## [EXERCÍCIO PROPOSTO 1]
Reproduza fielmente o trecho do texto sobre a greve da polícia militar na Bahia compreendido entre "A polícia militar se" e "básicas ou secundárias.", incluindo ambos.

## [TEXTO APRESENTADO]
<<<<
A força das armas e a ideologia: reflexões sobre a greve da polícia militar na Bahia

Glauber Leal*
         Os acontecimentos recentes decorrentes da greve da polícia militar na Bahia causaram grande comoção pública. O assunto está sendo altamente debatido nas redes sociais e nos veículos de comunicação em todo o país. O clima de insegurança tomou conta das principais cidades do Estado, onde ocorreram diversos saques em massa a lojas e shoppings, os chamados “arrastões”.
            Momentos de agitação política, como este que presenciamos diante de nossos olhos, transformam toda a vida social em um grande laboratório, cujos efeitos nos dão fundamentação empírica para analisarmos com maior clareza a realidade em que vivemos. Dentre os inúmeros aspectos que podem ser discutidos, somente neste caso particular, dois deles serão destacados neste momento. Ambos tratam de grandes forças sociais responsáveis pela manutenção da chamada “ordem pública”, para ser mais específico, pela conservação do status quo, das desigualdades entre as classes, da exploração do homem pelo homem, enfim, de toda vida social – como ela se encontra neste momento. Estas duas grandes forças conservadoras são: a força das armas e a da ideologia.
            A simples ausência da polícia militar fez com que, em poucos dias, muitas pessoas se sentissem à vontade para cometer qualquer tipo de delito, dentre eles, o chamado crime contra a propriedade. Mesmo antes do início da greve, este gênero criminal já era bastante praticado. Num relatório elaborado pelo Ministério Público de São Paulo[1], foram computadas mais de um milhão de denuncias, realizadas entre 2002 e 2009. Somente neste último ano, os crimes de roubo, furto e estelionato atingiram 57% dos principais delitos cometidos no Estado. Em contrapartida, estupro e homicídio doloso, classificados entre os crimes contra pessoas, atingiram a estatística de 7,18%.
            A polícia militar se apresenta como a grande guardiã da propriedade privada. Possui, antes de tudo, a função social de protegê-la. Contribuir para a conservação da distribuição desigual das riquezas produzidas socialmente. Desta forma, permanece restrito o acesso das mercadorias produzidas pelos trabalhadores apenas àqueles indivíduos habilitados a adquiri-las, a depender do valor de sua renda. Todos os indivíduos buscam por estas mercadorias como meio de atender às suas necessidades, sejam elas básicas ou secundárias.
            Apesar do incrível desenvolvimento histórico das sociedades humanas, seus membros não abandonaram sua condição animal, e como tal precisam atender às suas necessidades orgânicas dia após dia. Precisam de comida e abrigo, por exemplo. E uma vez saciadas as necessidades básicas, surgem outras, que podem ser diferentes para cada indivíduo. Possuir um carro, televisão, livros, realizar atividades de lazer. Para atender estas necessidades, os seres humanos transformam a natureza em sua volta, através de seu trabalho consciente.
            Na sociedade capitalista estes bens assumem a forma de mercadorias, que podem ser trocadas por outras no mercado através da mediação do dinheiro. Este, por sua vez, assume a função de mercadoria universal que pode ser facilmente trocada por qualquer outra. Entretanto, para a grande maioria das pessoas, a única forma de adquirir dinheiro é vendendo seu trabalho para terceiros ou prestando algum tipo de serviço autônomo. Por motivos que não cabem abordar neste texto, uma grande parte dos indivíduos não recebe um salário suficiente para atender todas as suas necessidades, sequer as mais básicas em grande parte dos casos.
>>>>
## [DADOS DO EXERCÍCIO]
<<<<
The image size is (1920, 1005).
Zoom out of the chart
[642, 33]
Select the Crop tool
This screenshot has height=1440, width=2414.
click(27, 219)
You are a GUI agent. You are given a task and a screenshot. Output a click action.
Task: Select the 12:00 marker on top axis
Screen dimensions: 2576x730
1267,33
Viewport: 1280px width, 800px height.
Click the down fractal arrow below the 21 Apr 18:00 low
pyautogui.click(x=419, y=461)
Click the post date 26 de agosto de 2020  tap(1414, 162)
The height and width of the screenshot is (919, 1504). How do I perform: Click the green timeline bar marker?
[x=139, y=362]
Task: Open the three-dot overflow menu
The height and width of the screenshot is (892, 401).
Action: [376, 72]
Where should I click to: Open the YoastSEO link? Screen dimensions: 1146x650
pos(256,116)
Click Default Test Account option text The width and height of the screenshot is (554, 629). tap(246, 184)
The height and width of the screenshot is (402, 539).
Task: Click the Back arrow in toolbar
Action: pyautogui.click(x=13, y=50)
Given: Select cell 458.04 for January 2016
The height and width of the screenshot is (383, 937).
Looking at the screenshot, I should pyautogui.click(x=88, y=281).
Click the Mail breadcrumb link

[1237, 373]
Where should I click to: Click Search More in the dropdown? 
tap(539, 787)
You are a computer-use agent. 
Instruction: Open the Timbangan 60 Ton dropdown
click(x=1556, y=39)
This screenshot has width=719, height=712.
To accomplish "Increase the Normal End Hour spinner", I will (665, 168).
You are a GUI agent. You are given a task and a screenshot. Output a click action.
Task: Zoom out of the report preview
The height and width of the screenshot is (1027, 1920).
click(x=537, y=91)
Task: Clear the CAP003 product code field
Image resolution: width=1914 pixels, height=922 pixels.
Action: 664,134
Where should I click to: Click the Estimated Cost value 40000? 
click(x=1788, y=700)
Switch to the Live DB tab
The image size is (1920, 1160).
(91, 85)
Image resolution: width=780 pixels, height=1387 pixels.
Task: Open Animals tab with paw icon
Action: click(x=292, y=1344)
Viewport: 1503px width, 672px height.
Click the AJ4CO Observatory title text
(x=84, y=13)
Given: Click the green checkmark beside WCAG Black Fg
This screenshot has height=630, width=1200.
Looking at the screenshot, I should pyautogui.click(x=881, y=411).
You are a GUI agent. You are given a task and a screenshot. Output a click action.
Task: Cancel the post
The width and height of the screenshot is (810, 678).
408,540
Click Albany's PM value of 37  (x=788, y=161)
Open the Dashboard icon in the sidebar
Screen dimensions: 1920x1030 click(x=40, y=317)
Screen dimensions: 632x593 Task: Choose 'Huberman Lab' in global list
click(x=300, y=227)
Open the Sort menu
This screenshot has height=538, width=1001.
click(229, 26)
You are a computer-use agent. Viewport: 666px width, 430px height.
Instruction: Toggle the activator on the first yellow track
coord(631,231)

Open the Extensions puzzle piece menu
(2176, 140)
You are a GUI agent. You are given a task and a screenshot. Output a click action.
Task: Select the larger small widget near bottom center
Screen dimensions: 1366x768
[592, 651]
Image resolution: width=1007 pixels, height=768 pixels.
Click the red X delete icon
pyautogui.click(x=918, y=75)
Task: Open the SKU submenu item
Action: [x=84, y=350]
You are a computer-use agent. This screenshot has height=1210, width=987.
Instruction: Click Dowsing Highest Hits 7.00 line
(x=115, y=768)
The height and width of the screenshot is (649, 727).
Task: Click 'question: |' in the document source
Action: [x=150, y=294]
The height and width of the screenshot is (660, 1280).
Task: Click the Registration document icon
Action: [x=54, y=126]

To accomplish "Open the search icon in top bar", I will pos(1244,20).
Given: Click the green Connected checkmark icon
>>>>
## [EXERCÍCIO PROPOSTO 2]
Duplique, sem nenhuma alteração, as linhas dos registros situadas entre o início deles e a linha que contém "[1237, 373]", incluindo as duas extremidades.

## [RESULTADO DA TAREFA 1]
A polícia militar se apresenta como a grande guardiã da propriedade privada. Possui, antes de tudo, a função social de protegê-la. Contribuir para a conservação da distribuição desigual das riquezas produzidas socialmente. Desta forma, permanece restrito o acesso das mercadorias produzidas pelos trabalhadores apenas àqueles indivíduos habilitados a adquiri-las, a depender do valor de sua renda. Todos os indivíduos buscam por estas mercadorias como meio de atender às suas necessidades, sejam elas básicas ou secundárias.

## [RESULTADO DA TAREFA 2]
The image size is (1920, 1005).
Zoom out of the chart
[642, 33]
Select the Crop tool
This screenshot has height=1440, width=2414.
click(27, 219)
You are a GUI agent. You are given a task and a screenshot. Output a click action.
Task: Select the 12:00 marker on top axis
Screen dimensions: 2576x730
1267,33
Viewport: 1280px width, 800px height.
Click the down fractal arrow below the 21 Apr 18:00 low
pyautogui.click(x=419, y=461)
Click the post date 26 de agosto de 2020  tap(1414, 162)
The height and width of the screenshot is (919, 1504). How do I perform: Click the green timeline bar marker?
[x=139, y=362]
Task: Open the three-dot overflow menu
The height and width of the screenshot is (892, 401).
Action: [376, 72]
Where should I click to: Open the YoastSEO link? Screen dimensions: 1146x650
pos(256,116)
Click Default Test Account option text The width and height of the screenshot is (554, 629). tap(246, 184)
The height and width of the screenshot is (402, 539).
Task: Click the Back arrow in toolbar
Action: pyautogui.click(x=13, y=50)
Given: Select cell 458.04 for January 2016
The height and width of the screenshot is (383, 937).
Looking at the screenshot, I should pyautogui.click(x=88, y=281).
Click the Mail breadcrumb link

[1237, 373]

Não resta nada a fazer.